A Dual-Weighted Approach to Order Reduction in 4D-Var Data Assimilation
D. N. Daescu, I. M. Navon
Strategies to achieve order reduction in four dimensional variational data assimilation (4D-Var) search for an optimal low rank state subspace for the analysis update. A common feature of the reduction methods proposed in atmospheric and oceanographic studies is that the optimality criteria to compute the basis functions relies on the model dynamics only, without properly accounting for the specific details of the data assimilation system (DAS). In this study a general framework of the proper orthogonal decomposition (POD) method is considered and a cost-effective approach is proposed to incorporate DAS informationinto the order reduction procedure.

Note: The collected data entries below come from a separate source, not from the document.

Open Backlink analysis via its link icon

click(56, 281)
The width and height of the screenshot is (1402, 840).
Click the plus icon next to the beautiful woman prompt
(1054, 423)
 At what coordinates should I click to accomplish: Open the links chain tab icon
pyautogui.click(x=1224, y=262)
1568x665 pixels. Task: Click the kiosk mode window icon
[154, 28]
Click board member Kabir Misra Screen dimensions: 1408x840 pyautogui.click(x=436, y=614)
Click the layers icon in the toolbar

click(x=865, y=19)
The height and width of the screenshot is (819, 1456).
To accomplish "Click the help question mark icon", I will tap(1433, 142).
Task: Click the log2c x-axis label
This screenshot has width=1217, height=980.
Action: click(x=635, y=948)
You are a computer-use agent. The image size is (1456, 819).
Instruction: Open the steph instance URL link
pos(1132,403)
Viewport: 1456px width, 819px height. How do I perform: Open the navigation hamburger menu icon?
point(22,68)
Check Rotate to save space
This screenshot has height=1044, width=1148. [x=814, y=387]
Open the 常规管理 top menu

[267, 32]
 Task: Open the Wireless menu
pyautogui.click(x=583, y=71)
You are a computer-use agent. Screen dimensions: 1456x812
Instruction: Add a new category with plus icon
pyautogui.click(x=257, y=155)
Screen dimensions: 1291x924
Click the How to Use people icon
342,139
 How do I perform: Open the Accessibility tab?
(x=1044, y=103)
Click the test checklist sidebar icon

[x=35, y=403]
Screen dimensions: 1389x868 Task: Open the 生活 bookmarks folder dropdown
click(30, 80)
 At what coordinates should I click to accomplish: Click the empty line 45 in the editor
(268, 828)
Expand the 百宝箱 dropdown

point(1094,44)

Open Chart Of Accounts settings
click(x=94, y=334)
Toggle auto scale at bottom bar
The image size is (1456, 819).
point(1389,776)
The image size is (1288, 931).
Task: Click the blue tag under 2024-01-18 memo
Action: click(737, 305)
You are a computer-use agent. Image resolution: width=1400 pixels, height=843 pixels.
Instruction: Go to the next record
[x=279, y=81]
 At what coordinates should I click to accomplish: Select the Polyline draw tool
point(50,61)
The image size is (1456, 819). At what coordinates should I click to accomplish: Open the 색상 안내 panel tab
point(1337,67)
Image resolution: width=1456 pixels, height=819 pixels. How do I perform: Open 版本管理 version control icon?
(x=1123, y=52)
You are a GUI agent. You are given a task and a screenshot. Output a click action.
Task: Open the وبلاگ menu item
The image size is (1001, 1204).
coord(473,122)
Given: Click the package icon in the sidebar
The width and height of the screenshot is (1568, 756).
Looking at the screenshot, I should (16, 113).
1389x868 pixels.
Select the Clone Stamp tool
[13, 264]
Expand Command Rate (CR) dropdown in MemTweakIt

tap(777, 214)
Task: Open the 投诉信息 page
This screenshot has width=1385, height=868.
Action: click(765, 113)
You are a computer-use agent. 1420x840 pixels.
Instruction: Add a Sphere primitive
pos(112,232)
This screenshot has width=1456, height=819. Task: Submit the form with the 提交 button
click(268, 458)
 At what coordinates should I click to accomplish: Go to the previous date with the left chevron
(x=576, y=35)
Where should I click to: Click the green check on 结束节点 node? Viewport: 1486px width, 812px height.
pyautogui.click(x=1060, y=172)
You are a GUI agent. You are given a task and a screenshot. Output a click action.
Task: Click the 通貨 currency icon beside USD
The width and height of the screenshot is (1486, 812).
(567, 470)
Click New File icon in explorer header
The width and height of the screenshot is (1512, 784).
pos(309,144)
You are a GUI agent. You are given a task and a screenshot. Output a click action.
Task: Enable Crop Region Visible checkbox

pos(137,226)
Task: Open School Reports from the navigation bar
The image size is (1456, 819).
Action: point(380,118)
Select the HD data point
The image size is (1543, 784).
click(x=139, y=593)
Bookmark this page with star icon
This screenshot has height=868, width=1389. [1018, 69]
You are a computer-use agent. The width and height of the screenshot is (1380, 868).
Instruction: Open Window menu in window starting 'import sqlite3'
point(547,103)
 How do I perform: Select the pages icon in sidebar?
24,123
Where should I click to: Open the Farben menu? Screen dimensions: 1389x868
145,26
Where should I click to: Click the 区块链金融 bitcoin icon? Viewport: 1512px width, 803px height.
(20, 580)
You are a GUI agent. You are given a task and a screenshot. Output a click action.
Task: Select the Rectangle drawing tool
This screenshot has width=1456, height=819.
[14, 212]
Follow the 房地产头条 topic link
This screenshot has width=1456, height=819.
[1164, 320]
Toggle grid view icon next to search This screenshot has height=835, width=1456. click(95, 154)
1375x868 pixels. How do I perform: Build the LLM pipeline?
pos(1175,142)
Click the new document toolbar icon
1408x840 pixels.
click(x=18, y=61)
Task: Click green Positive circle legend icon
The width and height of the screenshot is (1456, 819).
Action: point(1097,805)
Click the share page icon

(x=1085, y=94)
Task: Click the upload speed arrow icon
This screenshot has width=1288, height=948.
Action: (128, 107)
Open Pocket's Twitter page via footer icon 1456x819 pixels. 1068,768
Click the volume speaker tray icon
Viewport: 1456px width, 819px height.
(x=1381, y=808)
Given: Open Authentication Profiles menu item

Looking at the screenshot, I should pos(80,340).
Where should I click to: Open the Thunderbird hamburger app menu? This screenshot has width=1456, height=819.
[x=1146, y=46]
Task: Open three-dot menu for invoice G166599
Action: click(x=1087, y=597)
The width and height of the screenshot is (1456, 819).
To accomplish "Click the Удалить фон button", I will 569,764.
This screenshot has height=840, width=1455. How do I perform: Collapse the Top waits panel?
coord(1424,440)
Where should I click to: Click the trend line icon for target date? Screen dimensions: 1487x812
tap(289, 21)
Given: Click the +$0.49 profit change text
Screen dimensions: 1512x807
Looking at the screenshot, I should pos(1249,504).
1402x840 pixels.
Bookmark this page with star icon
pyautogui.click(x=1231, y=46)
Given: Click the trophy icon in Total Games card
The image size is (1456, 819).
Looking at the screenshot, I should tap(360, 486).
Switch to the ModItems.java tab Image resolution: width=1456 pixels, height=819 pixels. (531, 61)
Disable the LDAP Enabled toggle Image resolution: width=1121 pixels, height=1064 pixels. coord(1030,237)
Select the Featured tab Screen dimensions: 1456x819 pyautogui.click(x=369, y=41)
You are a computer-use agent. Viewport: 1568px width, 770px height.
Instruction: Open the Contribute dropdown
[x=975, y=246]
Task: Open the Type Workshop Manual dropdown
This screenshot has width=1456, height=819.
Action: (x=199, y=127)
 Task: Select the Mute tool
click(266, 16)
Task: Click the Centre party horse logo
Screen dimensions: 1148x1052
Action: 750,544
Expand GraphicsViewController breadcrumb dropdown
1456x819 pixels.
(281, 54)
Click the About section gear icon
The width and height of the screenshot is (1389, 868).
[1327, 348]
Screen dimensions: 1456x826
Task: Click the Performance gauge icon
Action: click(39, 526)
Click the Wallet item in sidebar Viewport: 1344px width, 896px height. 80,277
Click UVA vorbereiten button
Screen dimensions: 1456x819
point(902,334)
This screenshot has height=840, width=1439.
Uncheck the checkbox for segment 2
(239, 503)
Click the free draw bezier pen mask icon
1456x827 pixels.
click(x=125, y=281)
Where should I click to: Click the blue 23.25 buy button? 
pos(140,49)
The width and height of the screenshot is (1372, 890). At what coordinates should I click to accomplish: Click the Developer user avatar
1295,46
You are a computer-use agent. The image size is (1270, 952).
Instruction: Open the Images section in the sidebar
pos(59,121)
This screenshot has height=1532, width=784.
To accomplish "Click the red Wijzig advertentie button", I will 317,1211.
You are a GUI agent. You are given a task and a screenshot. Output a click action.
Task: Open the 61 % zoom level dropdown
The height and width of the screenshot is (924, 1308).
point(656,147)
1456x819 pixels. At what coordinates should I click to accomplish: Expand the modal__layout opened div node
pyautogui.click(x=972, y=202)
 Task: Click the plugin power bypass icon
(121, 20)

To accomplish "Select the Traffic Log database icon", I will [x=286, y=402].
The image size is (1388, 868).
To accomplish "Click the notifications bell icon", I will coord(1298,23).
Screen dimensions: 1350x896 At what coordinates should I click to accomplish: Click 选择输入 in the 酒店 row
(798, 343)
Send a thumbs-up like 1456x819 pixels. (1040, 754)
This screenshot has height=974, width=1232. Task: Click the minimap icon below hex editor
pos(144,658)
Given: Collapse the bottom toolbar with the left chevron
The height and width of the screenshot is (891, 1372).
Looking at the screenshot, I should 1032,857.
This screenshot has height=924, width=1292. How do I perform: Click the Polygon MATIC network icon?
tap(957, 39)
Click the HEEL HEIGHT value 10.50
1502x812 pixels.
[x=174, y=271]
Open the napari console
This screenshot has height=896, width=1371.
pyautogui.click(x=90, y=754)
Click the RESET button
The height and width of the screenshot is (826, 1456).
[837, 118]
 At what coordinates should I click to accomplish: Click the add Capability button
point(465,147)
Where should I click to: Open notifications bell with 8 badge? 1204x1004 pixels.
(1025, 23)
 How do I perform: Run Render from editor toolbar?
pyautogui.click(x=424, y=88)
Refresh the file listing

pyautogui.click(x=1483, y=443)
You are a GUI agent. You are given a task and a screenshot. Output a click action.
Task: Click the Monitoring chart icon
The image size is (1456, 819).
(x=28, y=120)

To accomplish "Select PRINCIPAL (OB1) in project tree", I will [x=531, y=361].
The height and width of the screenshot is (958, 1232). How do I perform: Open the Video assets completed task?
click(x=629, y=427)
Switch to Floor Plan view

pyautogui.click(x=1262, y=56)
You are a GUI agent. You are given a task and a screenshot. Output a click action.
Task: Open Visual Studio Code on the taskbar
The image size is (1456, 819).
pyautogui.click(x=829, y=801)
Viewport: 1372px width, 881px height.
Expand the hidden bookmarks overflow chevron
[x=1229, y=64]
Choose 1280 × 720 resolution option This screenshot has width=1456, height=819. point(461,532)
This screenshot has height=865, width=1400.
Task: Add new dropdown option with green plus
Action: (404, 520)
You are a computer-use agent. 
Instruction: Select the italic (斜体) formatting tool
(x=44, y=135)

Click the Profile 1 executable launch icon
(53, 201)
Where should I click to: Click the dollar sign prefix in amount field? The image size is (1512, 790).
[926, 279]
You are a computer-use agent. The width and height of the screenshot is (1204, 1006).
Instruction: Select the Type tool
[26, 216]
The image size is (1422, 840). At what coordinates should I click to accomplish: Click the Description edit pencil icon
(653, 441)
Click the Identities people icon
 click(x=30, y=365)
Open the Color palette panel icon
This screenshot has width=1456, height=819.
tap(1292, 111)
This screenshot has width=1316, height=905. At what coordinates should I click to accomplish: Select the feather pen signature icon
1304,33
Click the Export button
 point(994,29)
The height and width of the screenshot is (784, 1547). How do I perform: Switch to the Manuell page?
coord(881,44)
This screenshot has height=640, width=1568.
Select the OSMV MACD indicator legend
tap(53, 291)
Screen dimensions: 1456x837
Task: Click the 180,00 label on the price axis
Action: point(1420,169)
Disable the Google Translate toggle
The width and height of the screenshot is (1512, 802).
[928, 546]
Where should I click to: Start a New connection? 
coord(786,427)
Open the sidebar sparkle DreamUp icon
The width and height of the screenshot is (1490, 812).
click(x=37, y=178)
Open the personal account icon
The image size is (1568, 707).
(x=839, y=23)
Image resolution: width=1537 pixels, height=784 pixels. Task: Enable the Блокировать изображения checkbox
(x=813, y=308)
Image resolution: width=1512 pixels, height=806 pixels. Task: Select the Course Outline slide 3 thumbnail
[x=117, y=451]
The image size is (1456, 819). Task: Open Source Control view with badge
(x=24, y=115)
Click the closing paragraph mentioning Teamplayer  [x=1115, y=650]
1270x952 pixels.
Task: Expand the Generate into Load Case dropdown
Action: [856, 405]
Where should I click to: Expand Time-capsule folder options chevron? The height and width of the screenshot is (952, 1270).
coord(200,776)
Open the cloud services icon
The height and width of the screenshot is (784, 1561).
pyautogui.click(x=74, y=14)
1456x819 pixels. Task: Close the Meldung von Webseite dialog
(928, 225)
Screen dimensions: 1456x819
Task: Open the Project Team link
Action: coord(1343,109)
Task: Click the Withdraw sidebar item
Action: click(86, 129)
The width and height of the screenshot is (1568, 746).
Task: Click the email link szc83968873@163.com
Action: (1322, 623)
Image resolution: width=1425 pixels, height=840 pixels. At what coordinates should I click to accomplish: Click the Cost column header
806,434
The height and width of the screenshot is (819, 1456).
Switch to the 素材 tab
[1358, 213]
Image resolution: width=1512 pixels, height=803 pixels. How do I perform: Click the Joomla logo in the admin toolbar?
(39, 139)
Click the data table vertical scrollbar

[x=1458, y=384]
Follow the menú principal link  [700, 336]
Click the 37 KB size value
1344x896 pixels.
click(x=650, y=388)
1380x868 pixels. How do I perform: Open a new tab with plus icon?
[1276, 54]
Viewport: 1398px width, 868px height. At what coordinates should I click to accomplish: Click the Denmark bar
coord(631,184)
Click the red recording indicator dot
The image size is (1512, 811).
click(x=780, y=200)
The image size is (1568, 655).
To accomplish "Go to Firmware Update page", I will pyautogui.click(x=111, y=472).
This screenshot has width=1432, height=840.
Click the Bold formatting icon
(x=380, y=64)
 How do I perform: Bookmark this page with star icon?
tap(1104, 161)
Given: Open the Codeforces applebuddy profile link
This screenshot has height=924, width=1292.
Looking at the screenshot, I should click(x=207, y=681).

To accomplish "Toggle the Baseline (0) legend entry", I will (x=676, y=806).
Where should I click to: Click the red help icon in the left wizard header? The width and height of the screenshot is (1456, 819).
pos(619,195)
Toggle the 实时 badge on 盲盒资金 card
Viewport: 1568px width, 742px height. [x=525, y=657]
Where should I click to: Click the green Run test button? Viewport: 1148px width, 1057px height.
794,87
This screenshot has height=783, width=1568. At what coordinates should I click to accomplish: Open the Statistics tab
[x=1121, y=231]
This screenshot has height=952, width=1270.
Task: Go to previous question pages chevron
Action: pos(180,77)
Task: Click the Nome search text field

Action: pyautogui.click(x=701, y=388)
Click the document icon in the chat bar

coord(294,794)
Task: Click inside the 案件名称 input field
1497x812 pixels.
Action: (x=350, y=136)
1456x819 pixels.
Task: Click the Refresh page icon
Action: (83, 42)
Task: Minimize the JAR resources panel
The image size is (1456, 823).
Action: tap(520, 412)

The sensitivities of the cost functional in 4D-Var data assimilation with respect to the time varying model state are obtained from a backward integration of the adjoint model. This information is further used to define appropriate weights and to implement a dual-weighted proper orthogonal decomposition (DWPOD) method to order reduction. The use of a weighted ensemble data mean and weighted snapshots using the adjoint DAS is a novel element in reduced order 4D-Var data assimilation. Numerical results are presented with a global shallow-water model based on the Lin-Rood flux-form semi-Lagrangian scheme. A simplified 4D-Var DAS is considered in the twin-experiments framework with initial conditions specified from the ECMWF ERA-40 data sets. A comparative analysis with the standard POD method shows that the reduced DWPOD basis provides an increased efficiency in representing a specified model forecast aspect and as a tool to perform reduced order optimal control. This approach represents a first step toward the development of an order reduction methodology that combines in an optimal fashion the model dynamics and the characteristics of the 4D-Var DAS.